• WHAT IS EXPECTED: Reproduce exactly the final portion of the data: every line from the one containing "Mobile Apps (66, 1079)" through the last line, inclusive.

━━━ THE RECORDS ━━━

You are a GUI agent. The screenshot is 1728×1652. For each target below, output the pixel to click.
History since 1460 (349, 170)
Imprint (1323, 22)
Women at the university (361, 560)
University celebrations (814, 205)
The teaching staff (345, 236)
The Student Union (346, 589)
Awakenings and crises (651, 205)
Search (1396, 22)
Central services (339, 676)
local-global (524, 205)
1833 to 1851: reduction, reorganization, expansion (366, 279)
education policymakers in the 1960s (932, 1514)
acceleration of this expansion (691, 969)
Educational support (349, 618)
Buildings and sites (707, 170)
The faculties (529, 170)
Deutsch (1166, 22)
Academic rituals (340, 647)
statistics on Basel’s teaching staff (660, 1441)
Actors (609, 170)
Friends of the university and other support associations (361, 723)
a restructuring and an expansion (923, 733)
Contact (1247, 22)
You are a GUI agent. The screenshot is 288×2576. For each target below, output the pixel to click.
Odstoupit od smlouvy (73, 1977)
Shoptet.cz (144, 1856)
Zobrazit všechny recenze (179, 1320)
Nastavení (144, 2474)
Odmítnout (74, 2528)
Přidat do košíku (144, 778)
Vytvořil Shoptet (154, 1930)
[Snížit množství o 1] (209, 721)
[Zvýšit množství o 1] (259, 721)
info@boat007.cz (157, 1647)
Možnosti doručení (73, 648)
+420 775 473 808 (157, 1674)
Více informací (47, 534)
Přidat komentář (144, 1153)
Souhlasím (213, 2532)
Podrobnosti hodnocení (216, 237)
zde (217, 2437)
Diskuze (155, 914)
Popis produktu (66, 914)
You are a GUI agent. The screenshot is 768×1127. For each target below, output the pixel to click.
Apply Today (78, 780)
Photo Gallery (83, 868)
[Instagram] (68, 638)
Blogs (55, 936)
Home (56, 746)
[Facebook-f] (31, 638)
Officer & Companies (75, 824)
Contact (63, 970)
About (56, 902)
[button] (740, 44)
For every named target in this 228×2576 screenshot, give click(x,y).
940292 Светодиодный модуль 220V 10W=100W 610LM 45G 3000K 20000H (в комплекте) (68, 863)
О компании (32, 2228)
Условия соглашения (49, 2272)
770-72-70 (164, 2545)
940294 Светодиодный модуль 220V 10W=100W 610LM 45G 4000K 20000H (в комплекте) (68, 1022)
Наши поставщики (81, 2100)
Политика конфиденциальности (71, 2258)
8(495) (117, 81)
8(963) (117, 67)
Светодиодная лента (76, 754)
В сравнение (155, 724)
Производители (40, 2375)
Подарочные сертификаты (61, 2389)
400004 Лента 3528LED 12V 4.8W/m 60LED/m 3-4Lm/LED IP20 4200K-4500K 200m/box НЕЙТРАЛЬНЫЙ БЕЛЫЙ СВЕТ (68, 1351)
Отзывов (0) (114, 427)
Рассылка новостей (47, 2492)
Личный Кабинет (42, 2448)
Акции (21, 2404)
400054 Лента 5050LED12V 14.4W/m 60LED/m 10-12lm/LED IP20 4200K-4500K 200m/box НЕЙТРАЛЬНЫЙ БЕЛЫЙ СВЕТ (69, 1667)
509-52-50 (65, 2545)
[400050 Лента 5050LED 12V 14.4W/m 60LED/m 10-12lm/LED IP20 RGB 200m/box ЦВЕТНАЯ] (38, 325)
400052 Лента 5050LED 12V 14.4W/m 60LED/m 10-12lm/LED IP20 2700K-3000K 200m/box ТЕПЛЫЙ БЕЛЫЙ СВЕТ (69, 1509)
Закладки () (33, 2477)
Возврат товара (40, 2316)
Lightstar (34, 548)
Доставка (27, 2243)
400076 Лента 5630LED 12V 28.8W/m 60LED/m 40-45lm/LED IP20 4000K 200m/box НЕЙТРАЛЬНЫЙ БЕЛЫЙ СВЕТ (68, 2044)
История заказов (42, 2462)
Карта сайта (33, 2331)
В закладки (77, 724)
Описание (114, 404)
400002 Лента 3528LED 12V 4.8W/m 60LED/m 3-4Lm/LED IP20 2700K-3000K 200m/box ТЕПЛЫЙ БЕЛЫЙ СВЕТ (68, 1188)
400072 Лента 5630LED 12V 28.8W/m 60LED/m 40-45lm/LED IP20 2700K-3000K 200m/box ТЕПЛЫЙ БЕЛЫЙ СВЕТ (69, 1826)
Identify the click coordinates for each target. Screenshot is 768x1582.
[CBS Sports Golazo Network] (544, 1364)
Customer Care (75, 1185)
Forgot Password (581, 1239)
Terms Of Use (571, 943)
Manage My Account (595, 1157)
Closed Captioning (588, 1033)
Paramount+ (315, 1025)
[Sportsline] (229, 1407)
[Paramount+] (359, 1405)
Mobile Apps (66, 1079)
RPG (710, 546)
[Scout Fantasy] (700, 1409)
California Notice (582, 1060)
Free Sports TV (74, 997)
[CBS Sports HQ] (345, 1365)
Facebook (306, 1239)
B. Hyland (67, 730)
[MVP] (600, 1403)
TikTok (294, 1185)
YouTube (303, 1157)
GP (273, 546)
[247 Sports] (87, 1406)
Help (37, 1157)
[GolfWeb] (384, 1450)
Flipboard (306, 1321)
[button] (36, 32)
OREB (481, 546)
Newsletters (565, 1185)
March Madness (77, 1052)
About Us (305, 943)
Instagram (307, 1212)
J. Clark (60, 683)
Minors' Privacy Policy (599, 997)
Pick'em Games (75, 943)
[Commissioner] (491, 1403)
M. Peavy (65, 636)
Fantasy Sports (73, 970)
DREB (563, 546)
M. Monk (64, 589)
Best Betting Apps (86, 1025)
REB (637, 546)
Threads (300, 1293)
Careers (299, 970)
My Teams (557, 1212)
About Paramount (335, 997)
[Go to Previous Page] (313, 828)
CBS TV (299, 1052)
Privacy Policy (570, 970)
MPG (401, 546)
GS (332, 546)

━━━

• EXERCISE RESULT:
Mobile Apps (66, 1079)
RPG (710, 546)
[Scout Fantasy] (700, 1409)
California Notice (582, 1060)
Free Sports TV (74, 997)
[CBS Sports HQ] (345, 1365)
Facebook (306, 1239)
B. Hyland (67, 730)
[MVP] (600, 1403)
TikTok (294, 1185)
YouTube (303, 1157)
GP (273, 546)
[247 Sports] (87, 1406)
Help (37, 1157)
[GolfWeb] (384, 1450)
Flipboard (306, 1321)
[button] (36, 32)
OREB (481, 546)
Newsletters (565, 1185)
March Madness (77, 1052)
About Us (305, 943)
Instagram (307, 1212)
J. Clark (60, 683)
Minors' Privacy Policy (599, 997)
Pick'em Games (75, 943)
[Commissioner] (491, 1403)
M. Peavy (65, 636)
Fantasy Sports (73, 970)
DREB (563, 546)
M. Monk (64, 589)
Best Betting Apps (86, 1025)
REB (637, 546)
Threads (300, 1293)
Careers (299, 970)
My Teams (557, 1212)
About Paramount (335, 997)
[Go to Previous Page] (313, 828)
CBS TV (299, 1052)
Privacy Policy (570, 970)
MPG (401, 546)
GS (332, 546)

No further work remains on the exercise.